To be done | Render the lines from the one with "Task: Click the blue verified" up to and including the one with "Action: click(x=895, y=563)" as a two-column CSV headed instruction and answer. Give one row per instruction with its answer, putting each value in a quoted field and changing line breaks to spaces.

Data provided |
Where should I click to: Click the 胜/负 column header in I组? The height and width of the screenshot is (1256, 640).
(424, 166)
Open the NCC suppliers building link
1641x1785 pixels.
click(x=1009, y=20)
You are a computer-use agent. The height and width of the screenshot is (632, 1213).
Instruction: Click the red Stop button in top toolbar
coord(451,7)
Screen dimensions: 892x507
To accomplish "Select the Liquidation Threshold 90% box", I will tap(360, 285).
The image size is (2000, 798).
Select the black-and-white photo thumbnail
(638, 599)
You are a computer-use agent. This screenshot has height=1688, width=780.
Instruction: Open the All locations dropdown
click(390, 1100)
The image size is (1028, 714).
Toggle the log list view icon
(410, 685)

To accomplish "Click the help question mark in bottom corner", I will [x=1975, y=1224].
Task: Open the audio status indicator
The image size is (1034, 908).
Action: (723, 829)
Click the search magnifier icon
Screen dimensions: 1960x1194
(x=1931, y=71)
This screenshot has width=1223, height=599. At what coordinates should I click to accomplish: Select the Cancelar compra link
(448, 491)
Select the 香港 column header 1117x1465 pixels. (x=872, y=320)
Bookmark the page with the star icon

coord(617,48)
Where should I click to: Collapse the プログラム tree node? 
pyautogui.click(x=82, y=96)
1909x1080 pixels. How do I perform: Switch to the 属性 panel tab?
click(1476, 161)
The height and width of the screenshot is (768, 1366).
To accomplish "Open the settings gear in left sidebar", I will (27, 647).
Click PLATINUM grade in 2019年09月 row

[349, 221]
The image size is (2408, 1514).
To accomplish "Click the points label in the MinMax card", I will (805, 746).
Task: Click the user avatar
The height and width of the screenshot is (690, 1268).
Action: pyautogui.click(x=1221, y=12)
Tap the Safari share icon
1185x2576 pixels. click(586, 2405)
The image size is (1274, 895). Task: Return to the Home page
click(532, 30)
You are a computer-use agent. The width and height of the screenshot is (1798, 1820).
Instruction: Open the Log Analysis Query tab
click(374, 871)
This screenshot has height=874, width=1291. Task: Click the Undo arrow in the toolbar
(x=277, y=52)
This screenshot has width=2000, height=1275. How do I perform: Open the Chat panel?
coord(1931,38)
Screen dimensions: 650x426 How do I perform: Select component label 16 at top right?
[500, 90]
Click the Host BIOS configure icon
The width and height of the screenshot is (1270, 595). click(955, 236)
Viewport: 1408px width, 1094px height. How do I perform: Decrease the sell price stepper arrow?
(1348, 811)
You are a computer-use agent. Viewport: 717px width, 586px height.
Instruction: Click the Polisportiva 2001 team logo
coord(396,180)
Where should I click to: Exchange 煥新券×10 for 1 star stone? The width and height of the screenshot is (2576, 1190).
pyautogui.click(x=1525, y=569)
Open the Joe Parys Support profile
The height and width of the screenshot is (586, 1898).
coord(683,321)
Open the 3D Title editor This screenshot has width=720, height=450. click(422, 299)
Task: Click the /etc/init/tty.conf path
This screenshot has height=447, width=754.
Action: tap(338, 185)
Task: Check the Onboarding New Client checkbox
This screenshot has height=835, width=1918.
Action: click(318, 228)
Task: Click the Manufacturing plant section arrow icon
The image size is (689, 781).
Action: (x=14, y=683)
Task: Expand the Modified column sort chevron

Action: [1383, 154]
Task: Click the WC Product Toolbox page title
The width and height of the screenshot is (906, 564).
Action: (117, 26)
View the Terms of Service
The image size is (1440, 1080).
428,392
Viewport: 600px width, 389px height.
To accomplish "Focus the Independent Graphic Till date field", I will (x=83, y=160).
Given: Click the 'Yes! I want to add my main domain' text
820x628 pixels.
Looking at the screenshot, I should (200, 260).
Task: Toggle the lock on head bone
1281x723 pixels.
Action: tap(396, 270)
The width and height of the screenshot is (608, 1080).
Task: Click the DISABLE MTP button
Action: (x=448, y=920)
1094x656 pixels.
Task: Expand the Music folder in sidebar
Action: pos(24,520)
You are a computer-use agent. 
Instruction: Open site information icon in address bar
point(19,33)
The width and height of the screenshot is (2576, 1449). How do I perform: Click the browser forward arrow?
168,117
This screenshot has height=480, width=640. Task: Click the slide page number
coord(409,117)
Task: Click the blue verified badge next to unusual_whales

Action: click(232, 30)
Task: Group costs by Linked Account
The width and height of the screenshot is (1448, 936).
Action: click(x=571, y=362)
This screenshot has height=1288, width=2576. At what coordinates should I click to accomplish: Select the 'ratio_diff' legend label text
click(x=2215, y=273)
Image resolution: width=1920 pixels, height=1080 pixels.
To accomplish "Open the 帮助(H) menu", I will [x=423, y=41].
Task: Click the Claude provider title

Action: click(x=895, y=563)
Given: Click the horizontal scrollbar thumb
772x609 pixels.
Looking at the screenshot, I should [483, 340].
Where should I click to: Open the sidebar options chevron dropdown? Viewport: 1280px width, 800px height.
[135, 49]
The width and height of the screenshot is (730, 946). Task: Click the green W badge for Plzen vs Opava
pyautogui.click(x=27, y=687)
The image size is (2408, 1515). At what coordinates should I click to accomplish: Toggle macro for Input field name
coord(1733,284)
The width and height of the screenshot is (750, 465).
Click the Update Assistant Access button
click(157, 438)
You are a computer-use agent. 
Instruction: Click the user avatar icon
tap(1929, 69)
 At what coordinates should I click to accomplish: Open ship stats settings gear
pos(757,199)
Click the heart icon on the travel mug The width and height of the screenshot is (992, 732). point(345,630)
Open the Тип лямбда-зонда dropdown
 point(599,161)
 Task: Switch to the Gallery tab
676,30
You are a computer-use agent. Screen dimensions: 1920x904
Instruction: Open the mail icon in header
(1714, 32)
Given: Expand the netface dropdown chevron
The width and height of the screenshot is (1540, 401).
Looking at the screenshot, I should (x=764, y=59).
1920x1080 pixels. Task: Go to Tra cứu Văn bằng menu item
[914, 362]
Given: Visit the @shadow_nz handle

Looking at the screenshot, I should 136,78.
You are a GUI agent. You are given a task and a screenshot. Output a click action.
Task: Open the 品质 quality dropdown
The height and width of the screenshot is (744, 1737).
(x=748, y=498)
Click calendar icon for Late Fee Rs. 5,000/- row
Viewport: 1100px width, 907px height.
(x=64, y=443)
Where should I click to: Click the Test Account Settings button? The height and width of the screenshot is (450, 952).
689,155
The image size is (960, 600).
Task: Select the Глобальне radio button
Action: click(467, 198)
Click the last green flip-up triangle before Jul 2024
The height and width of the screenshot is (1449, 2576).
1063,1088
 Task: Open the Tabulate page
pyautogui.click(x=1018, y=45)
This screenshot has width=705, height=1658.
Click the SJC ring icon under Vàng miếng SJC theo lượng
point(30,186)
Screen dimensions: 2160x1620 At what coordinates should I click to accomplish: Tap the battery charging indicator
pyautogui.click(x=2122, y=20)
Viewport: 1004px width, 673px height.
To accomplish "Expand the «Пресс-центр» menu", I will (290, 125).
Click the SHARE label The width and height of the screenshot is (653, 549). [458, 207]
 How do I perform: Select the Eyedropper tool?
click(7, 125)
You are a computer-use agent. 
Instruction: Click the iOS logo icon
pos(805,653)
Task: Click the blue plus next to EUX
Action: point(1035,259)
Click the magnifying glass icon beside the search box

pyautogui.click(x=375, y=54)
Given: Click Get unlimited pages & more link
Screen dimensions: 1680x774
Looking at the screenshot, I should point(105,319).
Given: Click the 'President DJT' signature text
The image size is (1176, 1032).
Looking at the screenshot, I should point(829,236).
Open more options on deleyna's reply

Correct answer |
instruction,answer
"Task: Click the blue verified badge next to unusual_whales","Action: click(232, 30)"
"Task: Group costs by Linked Account The width and height of the screenshot is (1448, 936).","Action: click(x=571, y=362)"
"This screenshot has height=1288, width=2576. At what coordinates should I click to accomplish: Select the 'ratio_diff' legend label text","click(x=2215, y=273)"
"Image resolution: width=1920 pixels, height=1080 pixels. To accomplish ""Open the 帮助(H) menu"",","I will [x=423, y=41]."
"Task: Click the Claude provider title","Action: click(x=895, y=563)"